- Your objective: Only reproduce the lines from the line containing "700x467 pixels." onward, exactly, through the final line of the data below.

- Data provided:
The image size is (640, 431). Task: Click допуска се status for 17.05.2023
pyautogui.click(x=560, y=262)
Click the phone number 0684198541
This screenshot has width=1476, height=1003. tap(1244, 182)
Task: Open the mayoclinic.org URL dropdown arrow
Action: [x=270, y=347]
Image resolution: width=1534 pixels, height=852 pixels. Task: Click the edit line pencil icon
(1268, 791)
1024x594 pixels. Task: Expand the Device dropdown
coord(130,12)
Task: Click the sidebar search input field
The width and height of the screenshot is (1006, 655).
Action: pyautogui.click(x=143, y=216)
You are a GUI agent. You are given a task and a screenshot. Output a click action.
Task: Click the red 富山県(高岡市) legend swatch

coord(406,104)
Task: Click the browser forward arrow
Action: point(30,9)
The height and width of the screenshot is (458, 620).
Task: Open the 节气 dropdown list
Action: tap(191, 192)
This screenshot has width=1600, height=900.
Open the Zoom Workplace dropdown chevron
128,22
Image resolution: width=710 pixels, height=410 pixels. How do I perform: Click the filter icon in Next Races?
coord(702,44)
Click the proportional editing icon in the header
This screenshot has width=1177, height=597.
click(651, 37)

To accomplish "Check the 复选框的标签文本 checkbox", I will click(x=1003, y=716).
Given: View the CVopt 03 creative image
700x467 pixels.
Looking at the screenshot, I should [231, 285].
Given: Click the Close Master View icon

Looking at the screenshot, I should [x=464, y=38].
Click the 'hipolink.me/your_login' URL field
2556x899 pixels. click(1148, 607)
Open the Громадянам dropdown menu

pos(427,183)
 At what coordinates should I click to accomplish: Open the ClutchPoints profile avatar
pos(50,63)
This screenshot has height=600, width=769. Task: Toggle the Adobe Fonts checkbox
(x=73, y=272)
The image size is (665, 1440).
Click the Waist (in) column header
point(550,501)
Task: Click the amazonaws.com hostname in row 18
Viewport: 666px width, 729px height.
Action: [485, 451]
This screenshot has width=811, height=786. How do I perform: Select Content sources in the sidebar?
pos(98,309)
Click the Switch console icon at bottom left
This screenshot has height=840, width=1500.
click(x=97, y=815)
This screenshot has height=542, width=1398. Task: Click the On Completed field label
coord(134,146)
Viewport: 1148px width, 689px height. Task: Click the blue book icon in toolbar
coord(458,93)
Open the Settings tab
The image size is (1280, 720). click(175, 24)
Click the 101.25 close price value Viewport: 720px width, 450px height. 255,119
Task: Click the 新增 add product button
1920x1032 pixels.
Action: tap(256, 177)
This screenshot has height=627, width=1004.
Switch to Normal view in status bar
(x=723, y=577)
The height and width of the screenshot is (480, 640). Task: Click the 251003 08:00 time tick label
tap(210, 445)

- Written answer:
700x467 pixels.
Looking at the screenshot, I should [231, 285].
Given: Click the Close Master View icon

Looking at the screenshot, I should [x=464, y=38].
Click the 'hipolink.me/your_login' URL field
2556x899 pixels. click(1148, 607)
Open the Громадянам dropdown menu

pos(427,183)
 At what coordinates should I click to accomplish: Open the ClutchPoints profile avatar
pos(50,63)
This screenshot has height=600, width=769. Task: Toggle the Adobe Fonts checkbox
(x=73, y=272)
The image size is (665, 1440).
Click the Waist (in) column header
point(550,501)
Task: Click the amazonaws.com hostname in row 18
Viewport: 666px width, 729px height.
Action: [485, 451]
This screenshot has width=811, height=786. How do I perform: Select Content sources in the sidebar?
pos(98,309)
Click the Switch console icon at bottom left
This screenshot has height=840, width=1500.
click(x=97, y=815)
This screenshot has height=542, width=1398. Task: Click the On Completed field label
coord(134,146)
Viewport: 1148px width, 689px height. Task: Click the blue book icon in toolbar
coord(458,93)
Open the Settings tab
The image size is (1280, 720). click(175, 24)
Click the 101.25 close price value Viewport: 720px width, 450px height. 255,119
Task: Click the 新增 add product button
1920x1032 pixels.
Action: tap(256, 177)
This screenshot has height=627, width=1004.
Switch to Normal view in status bar
(x=723, y=577)
The height and width of the screenshot is (480, 640). Task: Click the 251003 08:00 time tick label
tap(210, 445)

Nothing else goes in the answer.